With reference to FIG. 6 another embodiment is shown wherein filter cartridge 12b is formed to act as a nozzle, as by providing a nozzle component such as for example aperture 26a in a retainer plate 22b, and includes filter media 20b. As such, filter cartridge 12b can act to provide sand control and can also have the necessary characteristics to act as a nozzle to vaporize, atomize or jet fluid flow to select injection characteristics. Thus, any fluids introduced through the screen can be shaped or treated to improve contact with the reservoir. In another embodiment, the opening may be formed to act as a nozzle and the filter cartridge may be positioned therein.

The wellbore screen configured according to any or a combination of the various embodiments noted above can be incorporated in a wellbore liner or casing or a string of screens and installed in a wellbore.
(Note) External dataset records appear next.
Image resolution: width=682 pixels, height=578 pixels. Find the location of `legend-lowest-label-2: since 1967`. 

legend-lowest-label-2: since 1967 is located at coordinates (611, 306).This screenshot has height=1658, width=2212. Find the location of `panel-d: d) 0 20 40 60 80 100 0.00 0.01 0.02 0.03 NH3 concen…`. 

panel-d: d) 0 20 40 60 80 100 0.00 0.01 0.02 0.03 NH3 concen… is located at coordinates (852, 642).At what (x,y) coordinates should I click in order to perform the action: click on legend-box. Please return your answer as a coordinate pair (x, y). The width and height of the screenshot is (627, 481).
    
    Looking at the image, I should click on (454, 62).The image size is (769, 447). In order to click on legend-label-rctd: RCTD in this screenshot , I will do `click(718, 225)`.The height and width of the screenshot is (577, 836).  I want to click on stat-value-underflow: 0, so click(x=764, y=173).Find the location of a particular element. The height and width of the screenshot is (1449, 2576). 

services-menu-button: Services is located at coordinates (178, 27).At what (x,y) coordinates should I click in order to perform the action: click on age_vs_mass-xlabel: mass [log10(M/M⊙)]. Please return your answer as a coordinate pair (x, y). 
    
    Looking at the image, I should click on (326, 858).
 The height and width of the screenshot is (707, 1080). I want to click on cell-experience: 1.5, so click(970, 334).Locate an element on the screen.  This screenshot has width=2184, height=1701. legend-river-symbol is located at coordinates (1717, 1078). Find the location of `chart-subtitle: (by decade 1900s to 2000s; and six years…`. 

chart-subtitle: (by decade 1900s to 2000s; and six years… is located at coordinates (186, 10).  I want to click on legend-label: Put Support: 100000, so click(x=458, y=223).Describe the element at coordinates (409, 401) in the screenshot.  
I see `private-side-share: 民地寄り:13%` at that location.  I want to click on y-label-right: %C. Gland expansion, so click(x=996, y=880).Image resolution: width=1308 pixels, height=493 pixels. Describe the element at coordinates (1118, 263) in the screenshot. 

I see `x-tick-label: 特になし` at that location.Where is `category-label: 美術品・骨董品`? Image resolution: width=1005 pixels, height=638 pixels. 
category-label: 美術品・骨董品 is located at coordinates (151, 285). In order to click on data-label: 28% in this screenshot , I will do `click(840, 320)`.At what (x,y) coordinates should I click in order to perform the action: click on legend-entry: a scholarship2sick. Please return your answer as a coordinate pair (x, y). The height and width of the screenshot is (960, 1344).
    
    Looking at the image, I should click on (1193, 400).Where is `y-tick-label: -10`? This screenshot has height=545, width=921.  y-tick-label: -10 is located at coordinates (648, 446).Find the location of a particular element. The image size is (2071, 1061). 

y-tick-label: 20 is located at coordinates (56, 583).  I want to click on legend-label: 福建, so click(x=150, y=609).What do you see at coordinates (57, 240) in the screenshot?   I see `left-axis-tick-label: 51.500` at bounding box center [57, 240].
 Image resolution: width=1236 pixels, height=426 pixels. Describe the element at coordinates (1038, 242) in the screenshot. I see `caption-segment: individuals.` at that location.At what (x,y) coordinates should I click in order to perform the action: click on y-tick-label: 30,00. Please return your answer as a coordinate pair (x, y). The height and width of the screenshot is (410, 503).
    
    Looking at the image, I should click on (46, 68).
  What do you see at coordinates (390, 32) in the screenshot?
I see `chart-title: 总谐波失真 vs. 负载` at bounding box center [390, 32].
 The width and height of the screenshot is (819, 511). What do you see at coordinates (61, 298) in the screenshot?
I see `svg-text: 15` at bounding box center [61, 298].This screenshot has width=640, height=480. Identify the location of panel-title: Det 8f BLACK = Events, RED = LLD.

As such the screen may include one or more connectable (i.e. threaded) ends formed as pins 34, as shown, or boxes, a closed end, or other configurations, as desired.

It is to be understood that even though certain characteristics of the present invention have been set forth in the foregoing description, the description is illustrative only, and changes may be made within the principles of the invention.

Claims

1. A method for wellbore treatment comprising:

providing a wellbore screen comprising: a base pipe including a wall, an inner bore surface and an outer surface, at least one opening formed through the base pipe wall, an impermeable layer in the at least one opening and a filter cartridge mounted in the at least one opening;

positioning the wellbore screen in a wellbore;

opening the impermeable layer; and

introducing wellbore treatment fluids through the wellbore screen such that it flows out into the wellbore through the at least one opening.

2. The method of claim 1 wherein introducing wellbore treatment fluids includes at least one of vaporizing, atomizing or jetting the wellbore treatment fluids into the wellbore.

3. The method of claim 1 wherein introducing wellbore treatment fluids includes introducing at least one of steam or stimulation fluids into the wellbore.

4. The method of claim 1 further comprising closing the at least one opening after introducing wellbore treatment fluids.

5. A method for wellbore treatment comprising:

providing a wellbore screen comprising: a base pipe including a wall, an inner bore surface and an outer surface, at least one opening formed through the base pipe wall, an impermeable layer disposed in the opening and a filter cartridge mounted in the at least one opening;

positioning the wellbore screen in a wellbore;

introducing wellbore treatment fluids through the wellbore screen such that it flows out into the wellbore through the at least one opening; and

closing the at least one opening after introducing wellbore treatment fluids.

6. The method of claim 5 wherein the wellbore screen includes the impermeable layer in the at least one opening and the method further comprises opening the impermeable layer prior to introducing wellbore treatment fluids.

7. The method of claim 5 wherein introducing wellbore treatment fluids includes at least one of vaporizing, atomizing or jetting the wellbore treatment fluids into the wellbore.

8. The method of claim 5 wherein introducing wellbore treatment fluids includes introducing at least one of steam or stimulation fluids into the wellbore.